For those interested, I think I’ve had luck successfully building manylinux2010 wheels for psychtoolbox. The repository can be found at https://github.com/aforren1/ptb-wheels, and wheels for python 3.6 and 3.7 can be found at https://github.com/aforren1/ptb-wheels/releases. The demos seem to work (minus a segfault in the HID example if I didn’t set sudo setcap cap_sys_nice=eip ... on python).
This may also require a newer version of pip (19.0+?)
That’s fantastic news. I didn’t know that manylinux2010 was generally available. Nice!

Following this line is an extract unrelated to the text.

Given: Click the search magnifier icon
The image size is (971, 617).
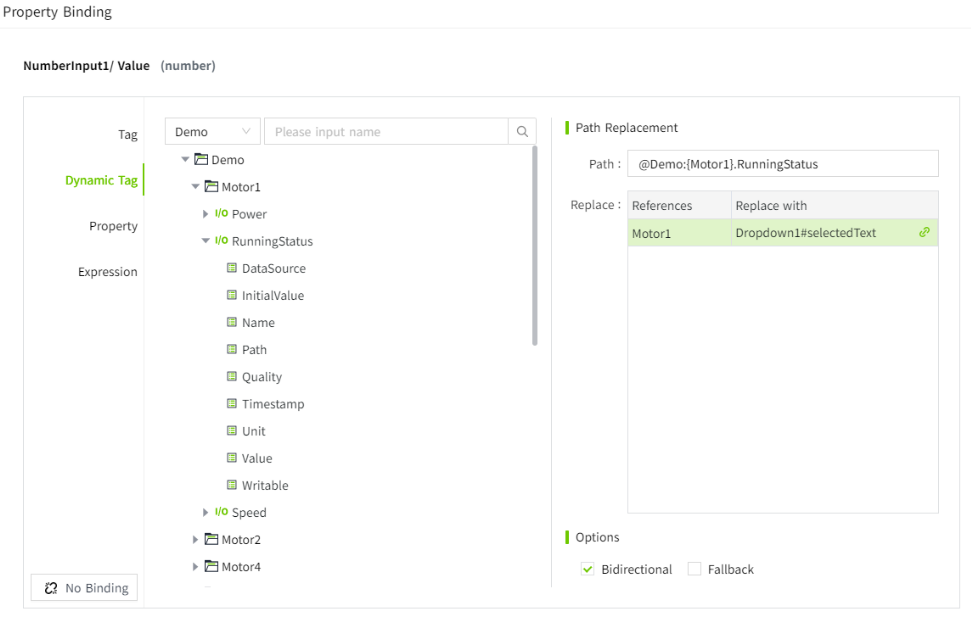Looking at the screenshot, I should click(522, 132).

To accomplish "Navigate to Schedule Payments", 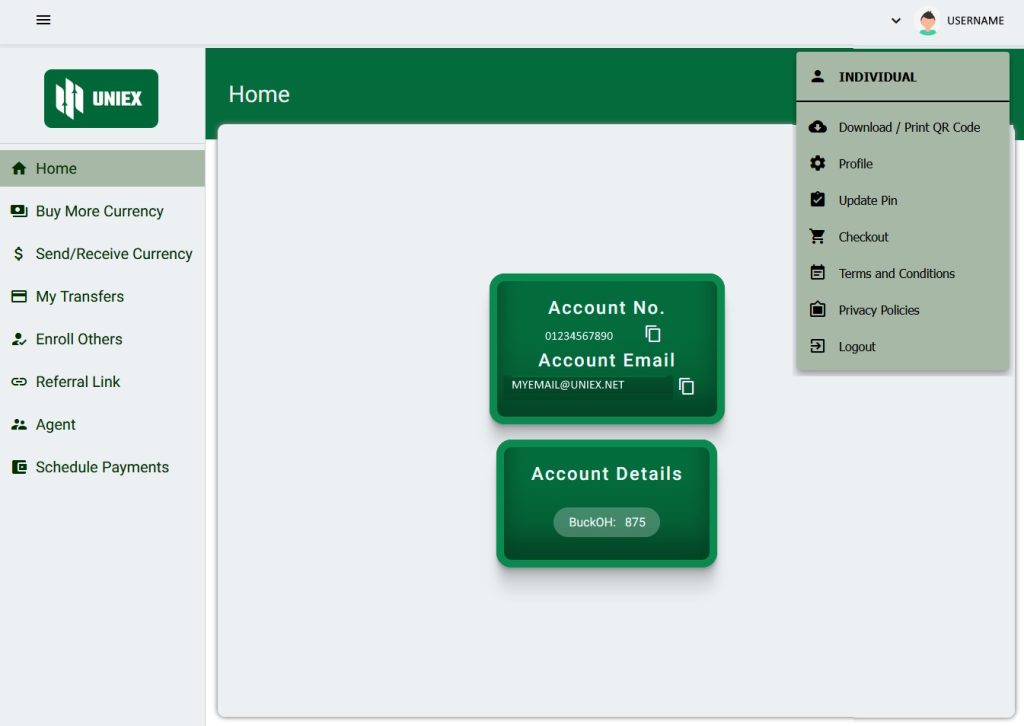I will coord(101,467).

We’ll need to chat about how to coordinate - I’m currently maintainer of the project on PyPI so either I need to add you to that or I need to copy over your recipe so I can build the wheels myself.
I am not very experienced in Ubuntu administration and I have been really struggling with getting psychopy (ver 3.2) installed on 18.4.
First I had tried it with Anaconda utilizing various hints on the net, but gave up after several days, because always some component was missing or apparently the wrong version, when I tried to run demos or own scripts.
Since I decided to use system python it seems I am almost there.
With a lot of help from Google and some trial and error I found I had to downgrade pyglet to 1.3.2 and wxpython to 4.02 for example, but I just can’t make psychtoolbox work.
I had tried many and probably stupid ways of installing psychtoolbox (like apt octave-psychtoolbox-3 and pip3 install psychtoolbox), which I think led to “module not found” or something in psychopy.
Now with one of the wheels mentioned above
(https://github.com/aforren1/ptb-wheels/releases/download/0.0.20/psychtoolbox-3.0.16-cp36-cp36m-manylinux2010_x86_64.whl) psychtoolbox seems at least to be recognized by psychopy, which was a great relief. However, all scripts requiring keyboard input are crashing with the error message
“PTB-CRITICAL: In call to PsychSetThreadPriority(): Failed to set new basePriority 2, tweakPriority 1, effective 1 [REALTIME] for thread (nil) provided!”.
Can anybody help with that?
Btw I had upgraded pip to the latest version following the above remark concerning HID but for obvious reasons cannot tell whether that helped.
Detlef
SOLVED!
Jon, thanks for your comment.
It was my understanding as well that the problem lies in psychopy’s or psychtoolbox’s inability to change task priority on the Ubuntu machine.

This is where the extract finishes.